Task: Work out how many lines below contain the word "envelope", then give that number alone.

Data to process:
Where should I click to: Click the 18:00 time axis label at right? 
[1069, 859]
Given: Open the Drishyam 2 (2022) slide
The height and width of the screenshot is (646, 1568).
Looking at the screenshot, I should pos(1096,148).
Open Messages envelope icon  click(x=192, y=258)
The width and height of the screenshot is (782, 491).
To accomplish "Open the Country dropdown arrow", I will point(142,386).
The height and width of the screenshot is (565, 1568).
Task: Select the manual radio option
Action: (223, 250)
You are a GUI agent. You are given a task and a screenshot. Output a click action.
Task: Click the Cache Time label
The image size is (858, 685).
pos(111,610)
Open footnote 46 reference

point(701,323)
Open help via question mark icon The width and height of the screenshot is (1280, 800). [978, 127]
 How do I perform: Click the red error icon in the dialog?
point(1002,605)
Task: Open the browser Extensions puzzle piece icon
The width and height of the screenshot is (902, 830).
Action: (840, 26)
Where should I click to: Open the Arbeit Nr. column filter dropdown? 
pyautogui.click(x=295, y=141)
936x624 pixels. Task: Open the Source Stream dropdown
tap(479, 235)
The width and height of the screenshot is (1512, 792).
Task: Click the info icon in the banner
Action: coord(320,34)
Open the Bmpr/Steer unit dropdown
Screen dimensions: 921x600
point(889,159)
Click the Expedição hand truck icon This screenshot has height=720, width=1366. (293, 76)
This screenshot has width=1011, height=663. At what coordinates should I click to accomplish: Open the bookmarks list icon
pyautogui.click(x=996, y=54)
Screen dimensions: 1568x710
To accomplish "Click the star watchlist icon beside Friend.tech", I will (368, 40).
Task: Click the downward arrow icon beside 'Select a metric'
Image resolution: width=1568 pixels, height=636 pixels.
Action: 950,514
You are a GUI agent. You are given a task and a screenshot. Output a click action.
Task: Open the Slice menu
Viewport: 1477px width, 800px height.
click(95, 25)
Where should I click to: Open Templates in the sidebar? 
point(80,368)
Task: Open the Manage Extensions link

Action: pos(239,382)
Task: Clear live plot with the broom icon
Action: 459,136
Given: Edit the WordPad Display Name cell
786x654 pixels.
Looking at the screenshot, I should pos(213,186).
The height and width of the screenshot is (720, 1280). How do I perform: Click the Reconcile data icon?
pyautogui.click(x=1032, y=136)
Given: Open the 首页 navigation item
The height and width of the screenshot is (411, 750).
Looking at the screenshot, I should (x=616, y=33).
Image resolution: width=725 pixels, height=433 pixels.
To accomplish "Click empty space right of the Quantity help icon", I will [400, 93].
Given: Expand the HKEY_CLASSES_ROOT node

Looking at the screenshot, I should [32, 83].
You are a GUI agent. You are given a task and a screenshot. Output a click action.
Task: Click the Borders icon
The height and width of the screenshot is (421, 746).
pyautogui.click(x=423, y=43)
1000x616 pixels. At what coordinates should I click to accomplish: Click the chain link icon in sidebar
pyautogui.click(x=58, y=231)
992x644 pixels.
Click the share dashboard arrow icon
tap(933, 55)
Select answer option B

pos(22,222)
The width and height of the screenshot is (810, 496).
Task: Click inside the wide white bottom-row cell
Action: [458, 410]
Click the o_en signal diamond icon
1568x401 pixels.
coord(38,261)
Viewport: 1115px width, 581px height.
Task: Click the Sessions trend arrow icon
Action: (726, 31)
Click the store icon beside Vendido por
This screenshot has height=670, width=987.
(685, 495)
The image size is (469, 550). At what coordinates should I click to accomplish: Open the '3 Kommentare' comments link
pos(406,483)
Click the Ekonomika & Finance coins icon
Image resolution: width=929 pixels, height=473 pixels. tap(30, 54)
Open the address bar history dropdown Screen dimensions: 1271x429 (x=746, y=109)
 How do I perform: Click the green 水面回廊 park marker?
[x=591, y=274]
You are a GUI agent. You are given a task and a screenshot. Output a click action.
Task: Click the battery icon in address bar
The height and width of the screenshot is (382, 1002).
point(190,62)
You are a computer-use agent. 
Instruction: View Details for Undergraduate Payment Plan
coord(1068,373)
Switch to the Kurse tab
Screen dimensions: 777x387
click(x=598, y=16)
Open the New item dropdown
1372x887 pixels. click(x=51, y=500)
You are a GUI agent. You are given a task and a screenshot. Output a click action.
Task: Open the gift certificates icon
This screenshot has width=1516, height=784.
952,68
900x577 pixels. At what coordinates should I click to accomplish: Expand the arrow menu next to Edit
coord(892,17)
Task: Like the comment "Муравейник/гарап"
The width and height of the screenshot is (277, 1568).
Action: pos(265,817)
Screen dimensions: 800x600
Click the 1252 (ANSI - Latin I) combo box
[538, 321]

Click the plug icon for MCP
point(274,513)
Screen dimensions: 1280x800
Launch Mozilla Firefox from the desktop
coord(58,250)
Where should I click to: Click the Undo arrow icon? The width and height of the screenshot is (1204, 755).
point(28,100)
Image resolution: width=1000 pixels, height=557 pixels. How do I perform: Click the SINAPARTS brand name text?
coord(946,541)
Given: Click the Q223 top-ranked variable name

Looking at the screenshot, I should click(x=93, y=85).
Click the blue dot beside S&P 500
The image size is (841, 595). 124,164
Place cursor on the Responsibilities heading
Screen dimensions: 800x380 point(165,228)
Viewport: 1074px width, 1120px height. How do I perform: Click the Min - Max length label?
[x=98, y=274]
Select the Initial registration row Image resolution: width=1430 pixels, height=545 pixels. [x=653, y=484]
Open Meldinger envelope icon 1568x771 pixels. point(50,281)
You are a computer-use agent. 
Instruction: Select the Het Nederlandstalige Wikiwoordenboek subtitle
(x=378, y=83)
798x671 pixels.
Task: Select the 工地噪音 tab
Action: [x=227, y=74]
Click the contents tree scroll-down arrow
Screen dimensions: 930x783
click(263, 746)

The completed task: 2